Who could really solve these problems, error free, on the spot with no prior exposure to underlying concepts?!?
That doesn't mean all "implement X algorithm questions" are categorically bad.
But put them in a room and say "Make us a 2 layer red velvet cake" with no access to a recipe, and you're not going to get a red velvet cake. It's an easy recipe that most people easily recognize with just a glance, and anyone could make it if they have a recipe on-hand or make red velvet cakes with abnormally high regularity. But most people, even if they're great chefs otherwise, will fail.
Recognizing that a concept exists and implementing a relatively complex concept are different things.
To know how to make a novel cake (not a recipe you've memorized), you need to have a good understanding of how the different ingredients interact. You probably even have a good sense of why they're there.
Those seem like exactly the qualities you'd want to look for in a cake maker. Sure, they'll probably be going from recipes in their day to day job. But they'll be able to tweak them intelligently too.

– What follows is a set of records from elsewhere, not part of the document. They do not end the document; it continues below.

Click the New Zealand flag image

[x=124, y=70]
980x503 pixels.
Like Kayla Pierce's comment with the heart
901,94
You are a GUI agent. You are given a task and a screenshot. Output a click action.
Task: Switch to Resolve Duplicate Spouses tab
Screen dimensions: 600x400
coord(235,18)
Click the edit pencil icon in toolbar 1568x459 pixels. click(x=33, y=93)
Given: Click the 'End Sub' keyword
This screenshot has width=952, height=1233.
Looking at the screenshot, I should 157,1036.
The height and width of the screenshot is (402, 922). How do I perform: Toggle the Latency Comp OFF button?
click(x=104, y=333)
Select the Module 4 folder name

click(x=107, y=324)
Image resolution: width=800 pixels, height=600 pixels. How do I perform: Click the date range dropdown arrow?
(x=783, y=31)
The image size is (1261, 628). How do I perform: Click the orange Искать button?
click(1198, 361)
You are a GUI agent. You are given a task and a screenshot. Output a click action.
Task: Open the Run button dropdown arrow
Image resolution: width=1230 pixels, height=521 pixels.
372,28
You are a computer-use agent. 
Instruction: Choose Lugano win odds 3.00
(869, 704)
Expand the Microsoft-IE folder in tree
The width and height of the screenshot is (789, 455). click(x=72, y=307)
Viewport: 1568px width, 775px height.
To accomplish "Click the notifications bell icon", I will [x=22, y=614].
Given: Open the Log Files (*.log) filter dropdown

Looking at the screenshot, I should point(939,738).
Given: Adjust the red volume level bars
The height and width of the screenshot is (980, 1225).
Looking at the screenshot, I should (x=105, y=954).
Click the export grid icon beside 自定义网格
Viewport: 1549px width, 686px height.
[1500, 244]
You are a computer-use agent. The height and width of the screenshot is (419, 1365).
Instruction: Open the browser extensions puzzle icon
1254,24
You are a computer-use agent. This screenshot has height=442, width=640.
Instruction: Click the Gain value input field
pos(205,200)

But, as with a concept like 0, making the cognitive leap to understanding that there should be a way to represent the lack of something is counterintuitive (indeed, consider Tony Hoare's billion dollar mistake. The "right" way to represent the absence of an object is a hard problem). However, once you've been exposed to it, it's not particularly challenging to rederive the necessary pieces.
So yes, complaining about BFS is, imo, akin to complaining about being asked what the result of the arithmetic operation `35 - 12 - 23` is.
I'm not asked to implement BFS every day, but the concept of a tree traversal is incredibly common.
Even more explicitly, a lot of my recent work has been involving automated refactoring tooling, so there's lots of work with abstract syntax trees and control flow graphs, which are trees or graphs, and therefore need be traversed.
Consider that BFS was first published in 1945, while the turing machine was published almost 10 years prior. Is BFS an implicitly more complex concept than a turing machine? That seems like a strange argument to make, but I'm certainly interested.